### The task
Output the lines of the listing below exactly, starting at the line containing "Task: Expand the Local Disk F: tree node" and stopping after the last line, with any pictures dropped.

### Entries shown
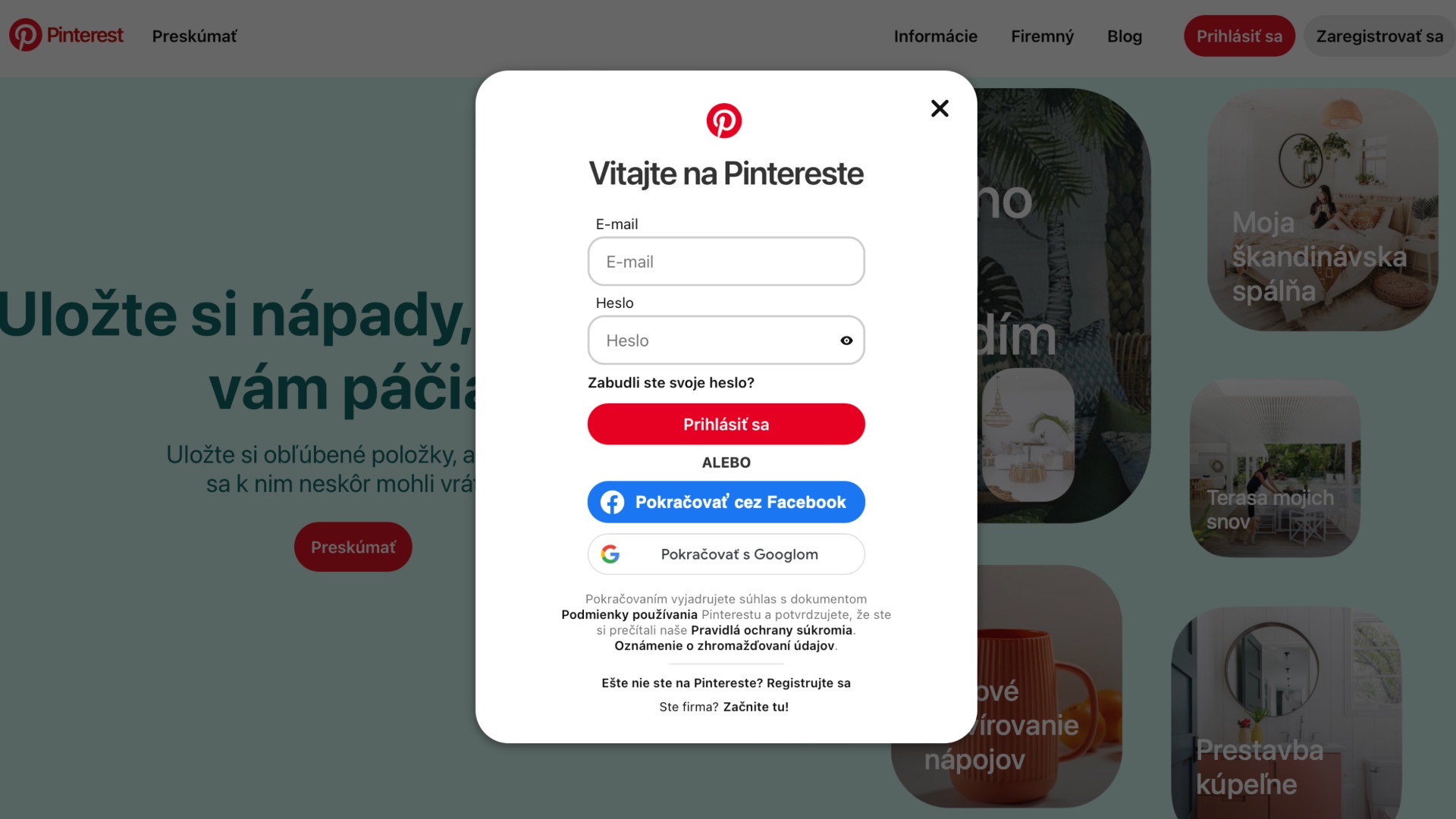Click the Pinterest P icon at modal top

pyautogui.click(x=724, y=120)
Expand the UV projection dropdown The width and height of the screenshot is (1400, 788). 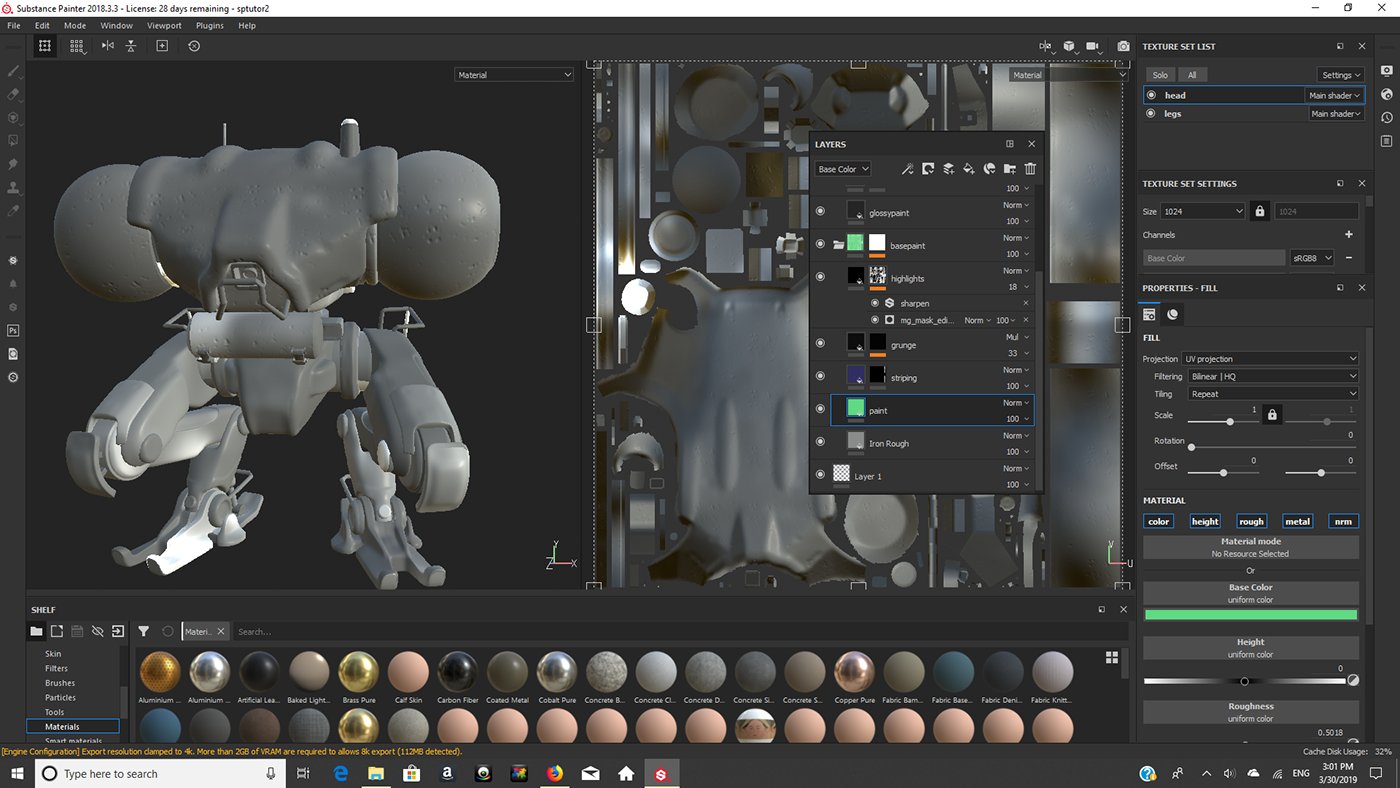click(1270, 359)
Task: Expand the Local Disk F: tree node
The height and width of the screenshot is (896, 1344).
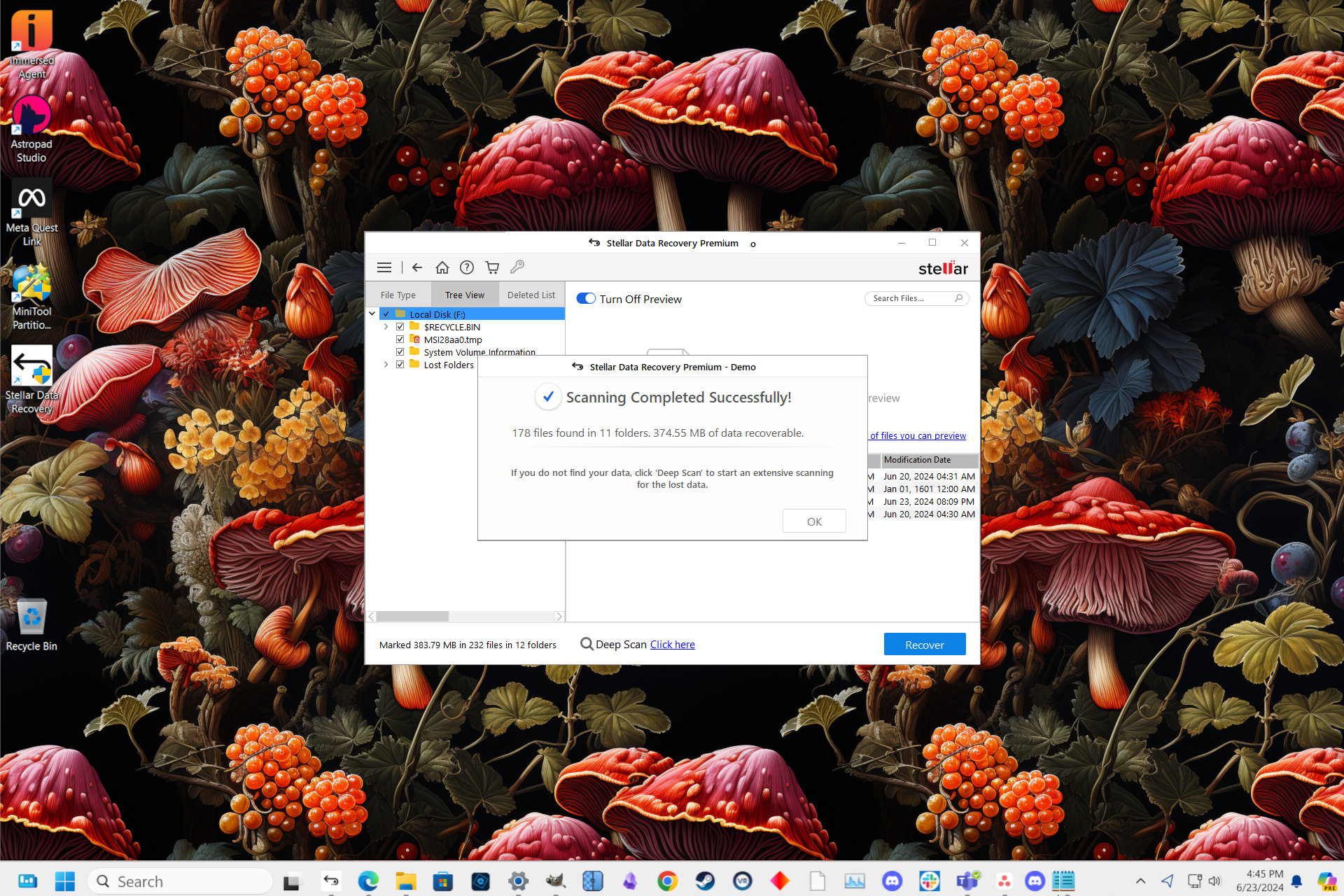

### Response area
Task: Expand the Local Disk F: tree node
The height and width of the screenshot is (896, 1344).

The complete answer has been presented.